The vulnerability has a CVSS v3.1 base score of 8.8 (AV:N/AC:L/PR:L/UI:N/S:U/C:H/I:H/A:H), indicating it can be exploited over the network with low complexity by an authenticated attacker possessing low privileges. Successful exploitation allows the attacker to achieve high impacts on confidentiality, integrity, and availability, potentially leading to arbitrary code execution or other severe consequences depending on the deserialized objects.

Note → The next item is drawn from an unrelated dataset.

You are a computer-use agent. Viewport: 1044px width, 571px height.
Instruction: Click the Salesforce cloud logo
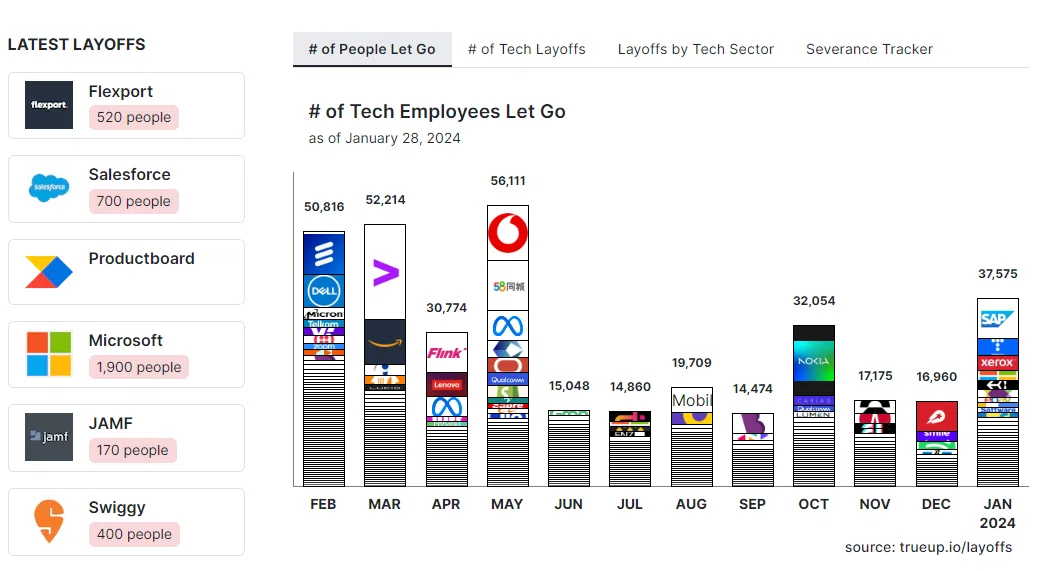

The Patchstack advisory at https://patchstack.com/database/Wordpress/Plugin/booking-and-rental-manager-for-woocommerce/vulnerability/wordpress-booking-and-rental-manager-plugin-2-2-6-php-object-injection-vulnerability?_s_id=cve provides further details on the vulnerability. Security practitioners should consult this reference for mitigation guidance, such as updating to a patched version if available or applying workarounds.
Details
- CWE(s)
MITRE ATT&CK Enterprise Techniques
Why these techniques?
The PHP object injection vulnerability allows an authenticated low-privilege attacker to achieve arbitrary code execution with high impact on C/I/A, directly mapping to exploitation for privilege escalation in a public-facing WordPress plugin.